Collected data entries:
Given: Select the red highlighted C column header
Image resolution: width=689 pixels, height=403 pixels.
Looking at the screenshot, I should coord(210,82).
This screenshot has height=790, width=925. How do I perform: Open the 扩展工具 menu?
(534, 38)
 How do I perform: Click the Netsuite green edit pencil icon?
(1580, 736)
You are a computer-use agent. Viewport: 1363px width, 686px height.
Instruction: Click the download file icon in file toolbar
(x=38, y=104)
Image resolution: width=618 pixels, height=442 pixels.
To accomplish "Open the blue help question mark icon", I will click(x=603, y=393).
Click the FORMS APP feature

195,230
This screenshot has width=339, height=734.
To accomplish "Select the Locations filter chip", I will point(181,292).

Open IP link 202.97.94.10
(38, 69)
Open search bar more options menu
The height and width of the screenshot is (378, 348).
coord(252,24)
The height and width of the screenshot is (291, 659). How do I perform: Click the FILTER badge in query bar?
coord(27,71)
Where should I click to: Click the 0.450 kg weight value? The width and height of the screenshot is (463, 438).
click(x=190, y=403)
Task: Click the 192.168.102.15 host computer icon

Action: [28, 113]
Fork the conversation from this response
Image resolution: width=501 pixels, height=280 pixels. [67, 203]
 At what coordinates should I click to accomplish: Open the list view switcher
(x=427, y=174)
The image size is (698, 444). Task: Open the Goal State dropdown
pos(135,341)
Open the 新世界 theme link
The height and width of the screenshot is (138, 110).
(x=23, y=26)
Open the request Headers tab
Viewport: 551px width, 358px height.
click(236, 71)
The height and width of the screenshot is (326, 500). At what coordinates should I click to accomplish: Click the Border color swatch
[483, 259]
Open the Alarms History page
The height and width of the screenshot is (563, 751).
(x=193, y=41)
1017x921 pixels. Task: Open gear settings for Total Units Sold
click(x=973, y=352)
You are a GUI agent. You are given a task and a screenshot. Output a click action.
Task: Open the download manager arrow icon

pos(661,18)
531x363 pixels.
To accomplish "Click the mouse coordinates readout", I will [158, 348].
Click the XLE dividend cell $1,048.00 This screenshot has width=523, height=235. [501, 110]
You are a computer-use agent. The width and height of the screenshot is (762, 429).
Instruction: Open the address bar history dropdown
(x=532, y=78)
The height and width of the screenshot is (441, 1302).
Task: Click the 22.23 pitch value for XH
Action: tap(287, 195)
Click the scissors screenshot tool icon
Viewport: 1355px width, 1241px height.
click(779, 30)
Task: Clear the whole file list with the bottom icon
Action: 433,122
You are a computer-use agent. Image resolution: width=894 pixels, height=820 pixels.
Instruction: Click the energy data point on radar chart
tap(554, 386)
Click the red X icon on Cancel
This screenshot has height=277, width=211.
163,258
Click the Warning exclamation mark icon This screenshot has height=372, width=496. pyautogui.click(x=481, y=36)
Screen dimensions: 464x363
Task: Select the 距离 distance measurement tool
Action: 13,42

What to work on:
All the records are to be transcribed exactly, with no line missing.

Written response:
Given: Select the red highlighted C column header
Image resolution: width=689 pixels, height=403 pixels.
Looking at the screenshot, I should coord(210,82).
This screenshot has height=790, width=925. How do I perform: Open the 扩展工具 menu?
(534, 38)
 How do I perform: Click the Netsuite green edit pencil icon?
(1580, 736)
You are a computer-use agent. Viewport: 1363px width, 686px height.
Instruction: Click the download file icon in file toolbar
(x=38, y=104)
Image resolution: width=618 pixels, height=442 pixels.
To accomplish "Open the blue help question mark icon", I will click(x=603, y=393).
Click the FORMS APP feature

195,230
This screenshot has width=339, height=734.
To accomplish "Select the Locations filter chip", I will point(181,292).

Open IP link 202.97.94.10
(38, 69)
Open search bar more options menu
The height and width of the screenshot is (378, 348).
coord(252,24)
The height and width of the screenshot is (291, 659). How do I perform: Click the FILTER badge in query bar?
coord(27,71)
Where should I click to: Click the 0.450 kg weight value? The width and height of the screenshot is (463, 438).
click(x=190, y=403)
Task: Click the 192.168.102.15 host computer icon

Action: [28, 113]
Fork the conversation from this response
Image resolution: width=501 pixels, height=280 pixels. [67, 203]
 At what coordinates should I click to accomplish: Open the list view switcher
(x=427, y=174)
The image size is (698, 444). Task: Open the Goal State dropdown
pos(135,341)
Open the 新世界 theme link
The height and width of the screenshot is (138, 110).
(x=23, y=26)
Open the request Headers tab
Viewport: 551px width, 358px height.
click(236, 71)
The height and width of the screenshot is (326, 500). At what coordinates should I click to accomplish: Click the Border color swatch
[483, 259]
Open the Alarms History page
The height and width of the screenshot is (563, 751).
(x=193, y=41)
1017x921 pixels. Task: Open gear settings for Total Units Sold
click(x=973, y=352)
You are a GUI agent. You are given a task and a screenshot. Output a click action.
Task: Open the download manager arrow icon

pos(661,18)
531x363 pixels.
To accomplish "Click the mouse coordinates readout", I will [158, 348].
Click the XLE dividend cell $1,048.00 This screenshot has width=523, height=235. [501, 110]
You are a computer-use agent. The width and height of the screenshot is (762, 429).
Instruction: Open the address bar history dropdown
(x=532, y=78)
The height and width of the screenshot is (441, 1302).
Task: Click the 22.23 pitch value for XH
Action: tap(287, 195)
Click the scissors screenshot tool icon
Viewport: 1355px width, 1241px height.
click(779, 30)
Task: Clear the whole file list with the bottom icon
Action: 433,122
You are a computer-use agent. Image resolution: width=894 pixels, height=820 pixels.
Instruction: Click the energy data point on radar chart
tap(554, 386)
Click the red X icon on Cancel
This screenshot has height=277, width=211.
163,258
Click the Warning exclamation mark icon This screenshot has height=372, width=496. pyautogui.click(x=481, y=36)
Screen dimensions: 464x363
Task: Select the 距离 distance measurement tool
Action: 13,42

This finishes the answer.